The use of white fish in this meal allows you to reap the many health benefits of this protein, which include nutrients like Omega-3 fatty acids and selenium. While there is a lot of debate regarding the environmental impacts of eating fish, you can do your part by choosing fish harvested through sustainable practices when you make purchasing decisions. This is a great way to ensure you are able to incorporate this Paleo staple while still making environmentally-sound consumer choices.
This fish stew recipe is great for dinner – although it may seem on the lighter side, the inclusion of coconut milk and stock adds a bit of unexpected heartiness. Still, for a complete meal, consider serving this with a flavorful side dish that complements the spicy-sweet flavors of the stew. Heavier, root vegetable sides are a great option for this. The inclusion of cayenne in this dish will add a bit of heat – if you prefer a milder version, cut the cayenne used by half.
Brazilian-Style Fish Stew Recipe
Protein: 25g / %
Carbs: 12g / %
Fat: 29g / %
Values are per portion.
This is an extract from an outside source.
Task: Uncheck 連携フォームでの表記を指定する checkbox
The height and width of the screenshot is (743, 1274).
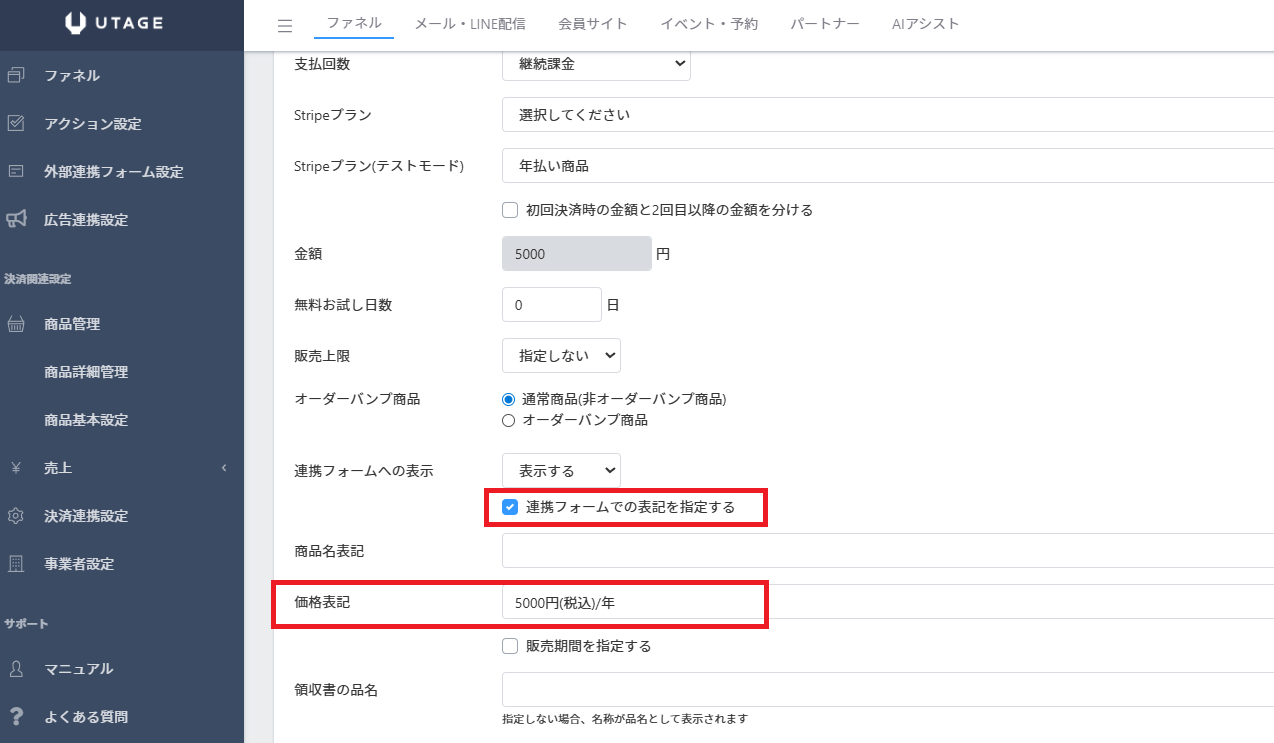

These are for information only & are not meant to be exact calculations.
- 1 lb. white fish fillet, no skin, cut into chunks;
- 1 bell pepper diced;
- 1 onion, diced;
- 2 garlic cloves, minced;
- Juice of 1 lime;
- 1 lime, wedged;
- 1 tbsp. cumin powder;
- 1 tbsp. paprika;
- 1 tsp. cayenne pepper;
- 1 cup coconut milk;
- 1 1/2 cup fish or vegetable stock;
- 2 tbsp. olive oil;
- Cooking fat;
- Sea salt and freshly ground black pepper;
- In a bowl, combine the lime juice and olive oil; season to taste
- Add the fish and toss until well covered.
- Heat some cooking fat (about 1 tbsp.) in a large skillet over medium-high heat.
- Add the garlic, onion, and bell pepper; cook until soft (about 2 to 3 minutes).
- Pour in the fish/vegetable stock and coconut milk; give everything a good stir.
- Whisk in the cumin, paprika, and cayenne.
- Bring the soup to a boil, then lower the heat to a simmer and add the fish to the broth.
- Cover the stew and cook until fish breaks apart, about 12 to 15 minutes.
- Serve the stew with fresh lime wedges.